Das aus Australien immer wieder geniale musikalische Werke kommen ist hinlänglich bekannt. Doch was der „Rebel Wizard“ mit seinem neuen Album „MAGICKAL MYSTICAL INDIFFERENCE“ rausgehauen hat, ist extra Klasse ohne Wenn und Aber. Damit wollten wir zwar nicht der Endbewertung vorweggreifen, doch was stimmt muss gesagt werden. Das Album ist eine geniale Mischung aus Black-Metal mit vielen Thrash-Metal Elementen und einer gehörigen Portion an fantasievollen Melodien.

Der Rebel Wizard brettert wieder durch den Wald

Der australische „Radagast“ poltert auf seine individuelle Art und Weise durch den australischen Busch. Seine Albumtitel sind schon eine interessante Kombination aus Worten, doch die Länge der Songtitel ist einfach episch. So ist „Dance Of The Duchess In The Pale Pink Light“ einfach genial vom Namen her und der Song hinter diesem Namen ist auch nicht von schlechten Eltern.
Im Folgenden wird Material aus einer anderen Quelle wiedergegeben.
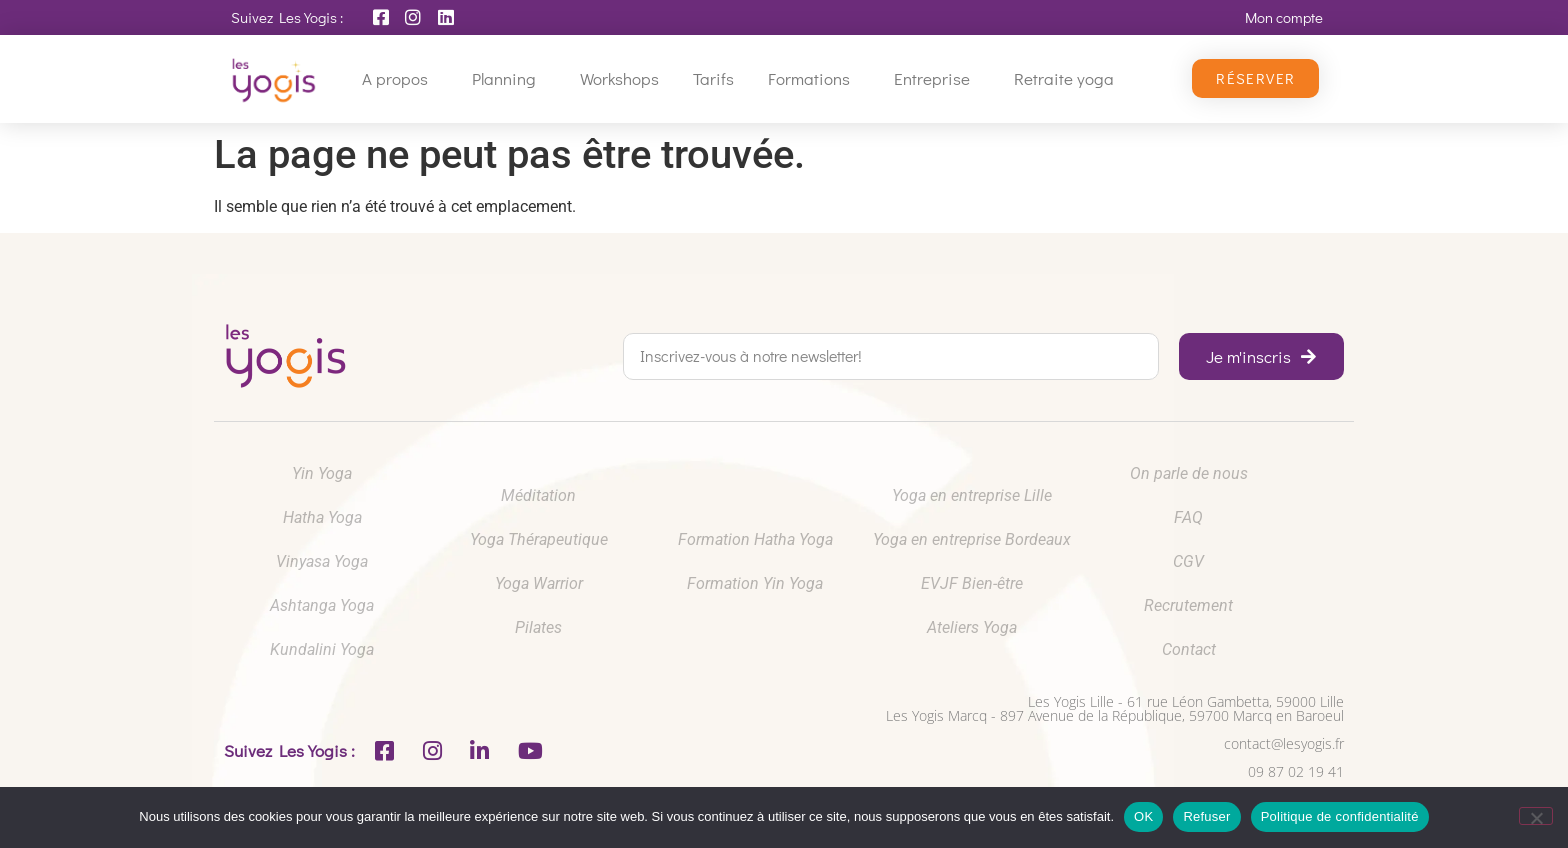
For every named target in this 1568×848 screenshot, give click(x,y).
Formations (814, 78)
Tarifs (713, 78)
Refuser (1206, 816)
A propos (400, 78)
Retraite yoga (1069, 78)
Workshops (619, 78)
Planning (509, 78)
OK (1143, 816)
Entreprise (937, 78)
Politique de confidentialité (1340, 816)
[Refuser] (1536, 816)
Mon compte (1284, 17)
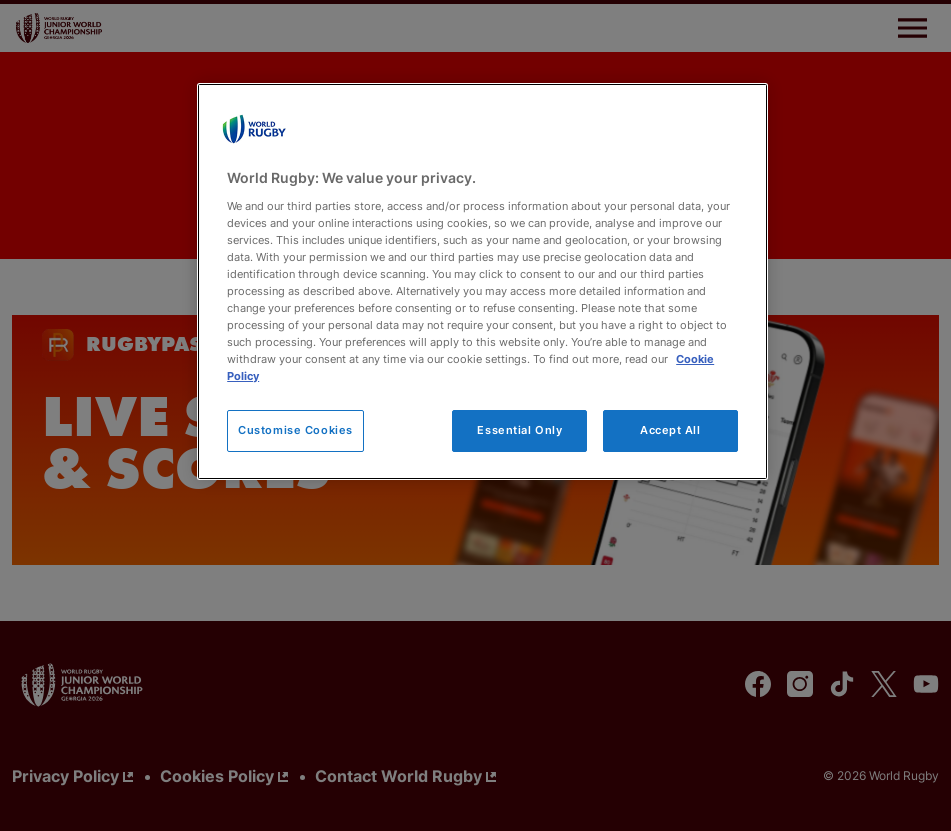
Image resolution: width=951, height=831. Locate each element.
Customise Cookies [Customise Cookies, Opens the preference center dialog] (295, 430)
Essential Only (519, 430)
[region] (482, 281)
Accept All (670, 430)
Zwar geht durch die Melodie oder den Mix der Gesang etwas unter, was allerdings bei dem Geschnodder und Gekeife nicht weiter tragisch ist. Dies gilt auch für „White Light Of Divine Awe Smelling Of Sweat and Sex“ oder „Urination Of Vapidity On Consciousness“. Alle Tracks auf dem Langeisen sind eine Mischung aus harten und teilweise aggressiven Gitarrenriffs, die in grandiosen Melodien aufgehen. Ob der Rebel Wizard irgendwann Fuß fassen wird in der großen Welt des Black Metals wird sich zeigen, doch das neue Album macht einfach Spaß

Rumpeln gehört zum Handwerk

Alles in Allem ist das Album zwar durch die teilweise nicht ganz so stimmigen Gitarrenriffs an der einen oder andern Ecke recht Grenzwertig, doch das Ganze hat Hand und Fuß, wenn man das Album am Stück durchhört. Die unterschiedlichen Melodien in dem Gesamtkonzept wechseln schön durch und bringen sehr viel Abwechslung und es tut im Ohr nicht weh, trotz des vielen Rumpelns. Das Album ist ein mehr als gelungenes Werk und gehört, auch wenn das Jahr grade Mal zur Halbzeit geläutet hat, zu unseren Top Alben des Jahres. Daher gibt es von uns 6/6 Punkte und ein gottverdammtes „Hell Yeah“ mit auf den Weg!